**Task to complete**
Print the lines that run from the line with "Task: Click the forward navigation arrow" to the line with "This screenshot has height=589, width=999.", keeping both end lines, exactly as they appear in the entries below, and nothing else.

※

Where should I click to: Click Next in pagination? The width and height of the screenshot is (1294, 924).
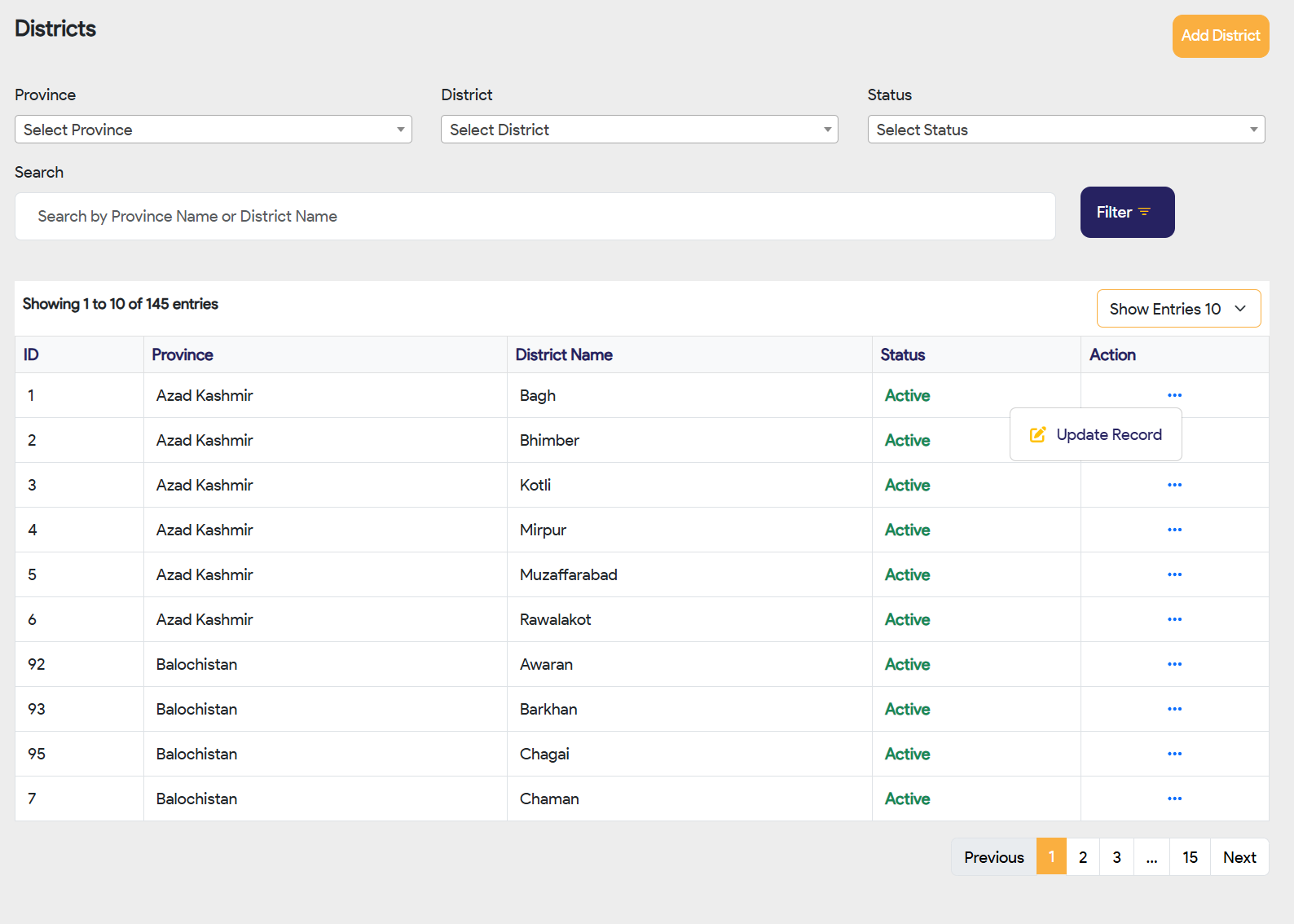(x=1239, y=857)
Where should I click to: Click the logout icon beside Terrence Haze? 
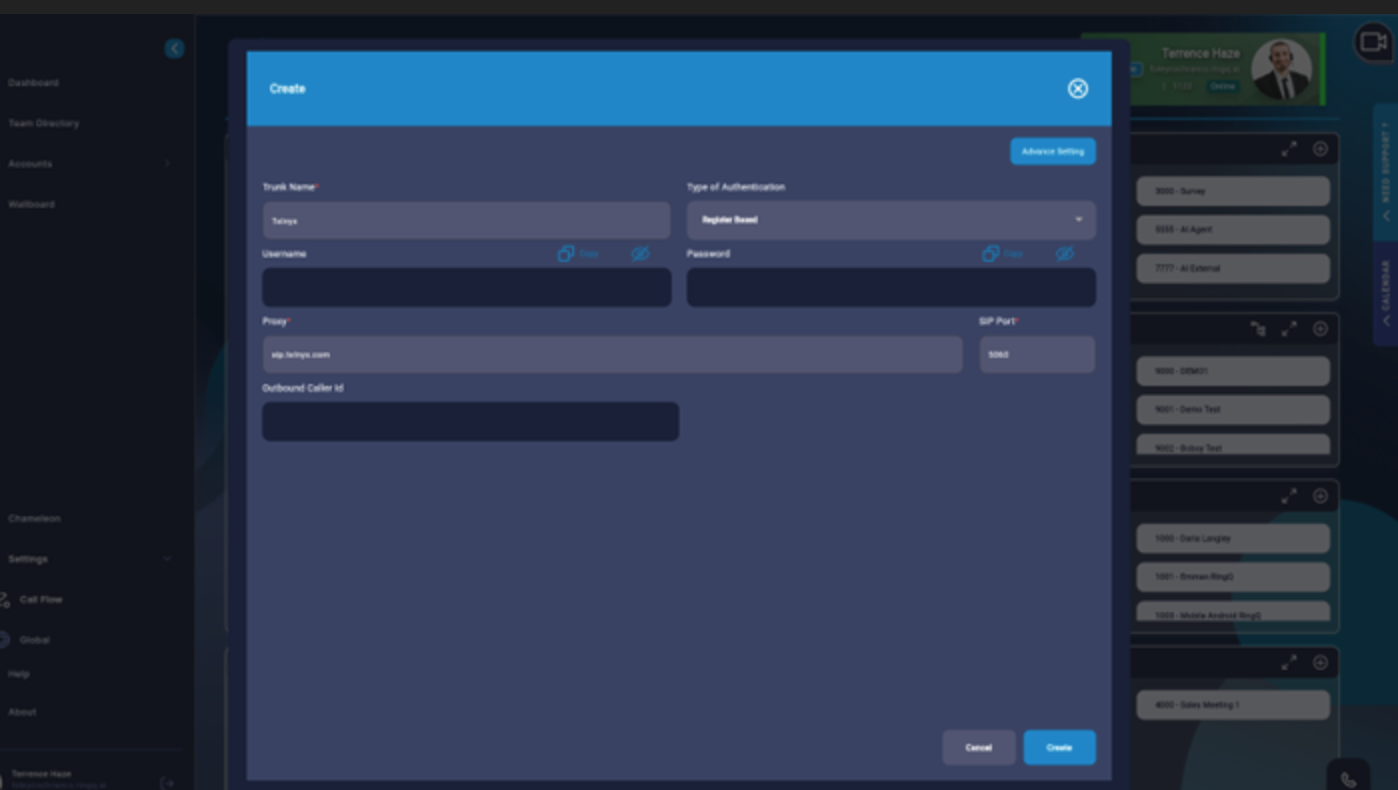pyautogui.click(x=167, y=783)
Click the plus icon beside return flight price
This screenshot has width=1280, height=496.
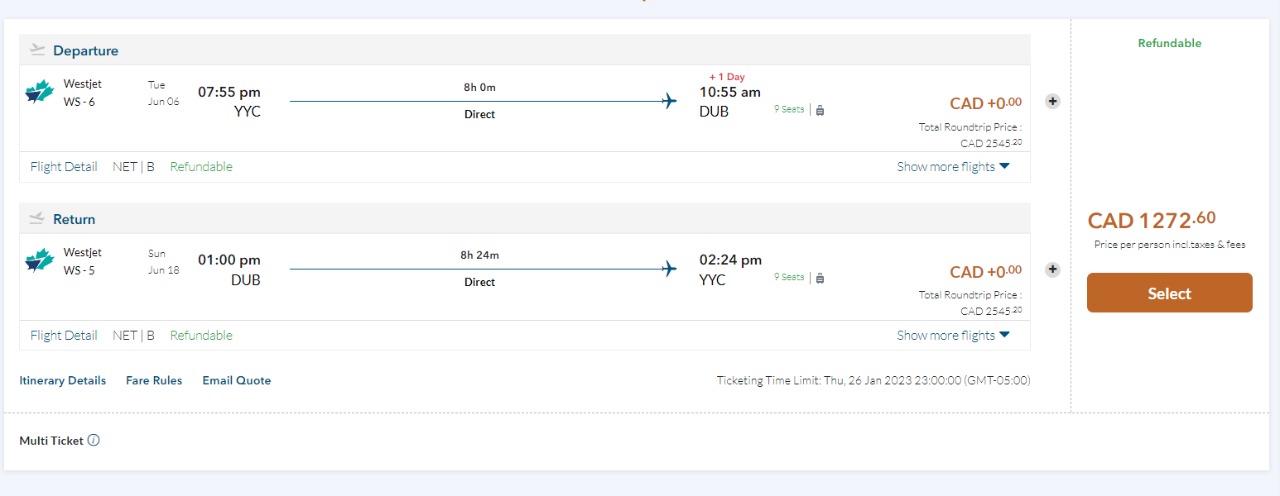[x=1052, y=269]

※

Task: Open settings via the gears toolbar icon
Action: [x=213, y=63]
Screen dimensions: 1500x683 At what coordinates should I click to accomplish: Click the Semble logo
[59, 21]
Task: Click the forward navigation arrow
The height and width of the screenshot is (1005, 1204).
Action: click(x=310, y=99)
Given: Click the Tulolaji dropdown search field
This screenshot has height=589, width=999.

※

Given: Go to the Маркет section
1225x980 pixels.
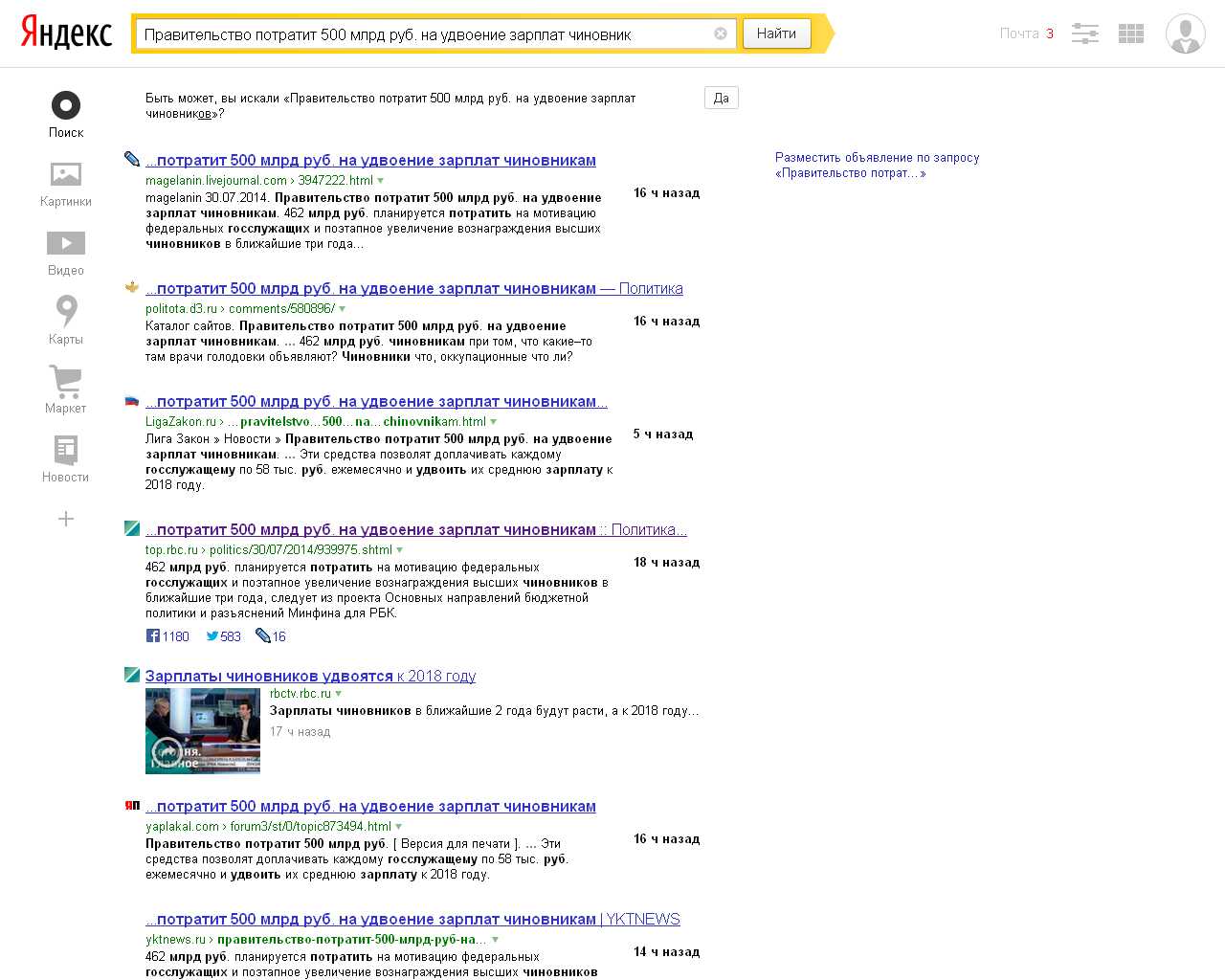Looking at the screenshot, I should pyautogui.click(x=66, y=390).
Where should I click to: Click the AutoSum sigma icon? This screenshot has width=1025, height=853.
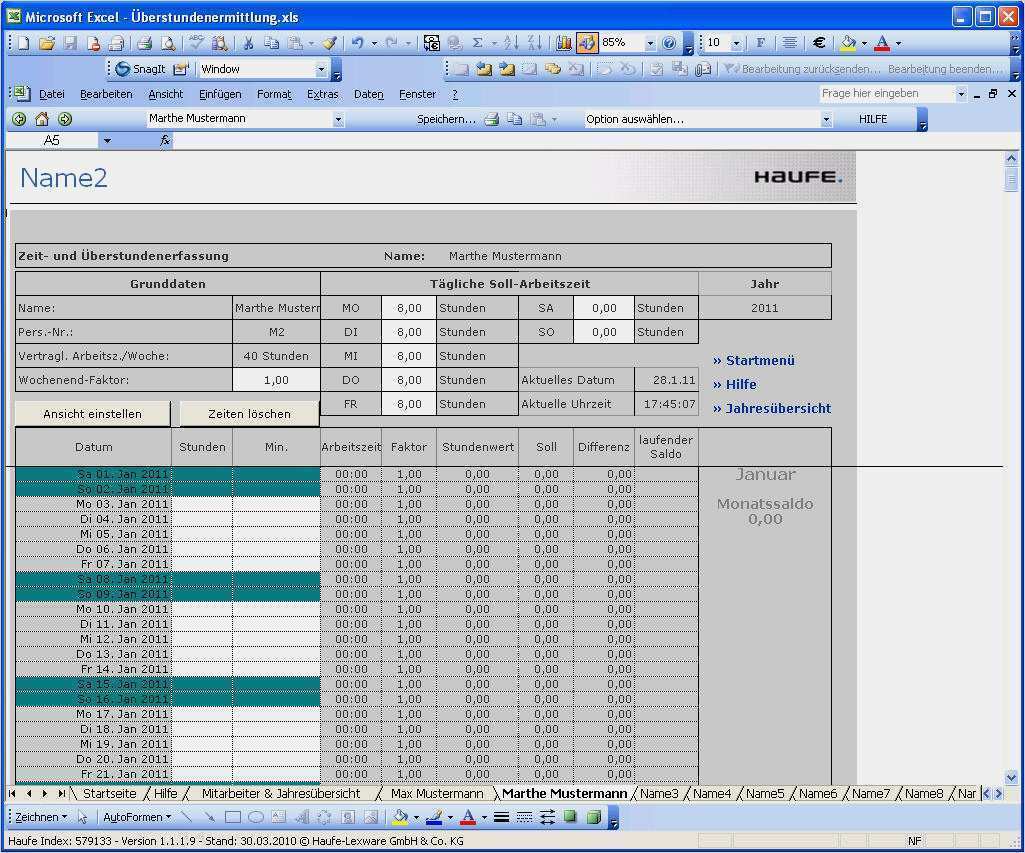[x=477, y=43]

※

**Task output**
Task: Click the forward navigation arrow
The height and width of the screenshot is (1005, 1204).
Action: click(x=310, y=99)
Given: Click the Tulolaji dropdown search field
This screenshot has height=589, width=999.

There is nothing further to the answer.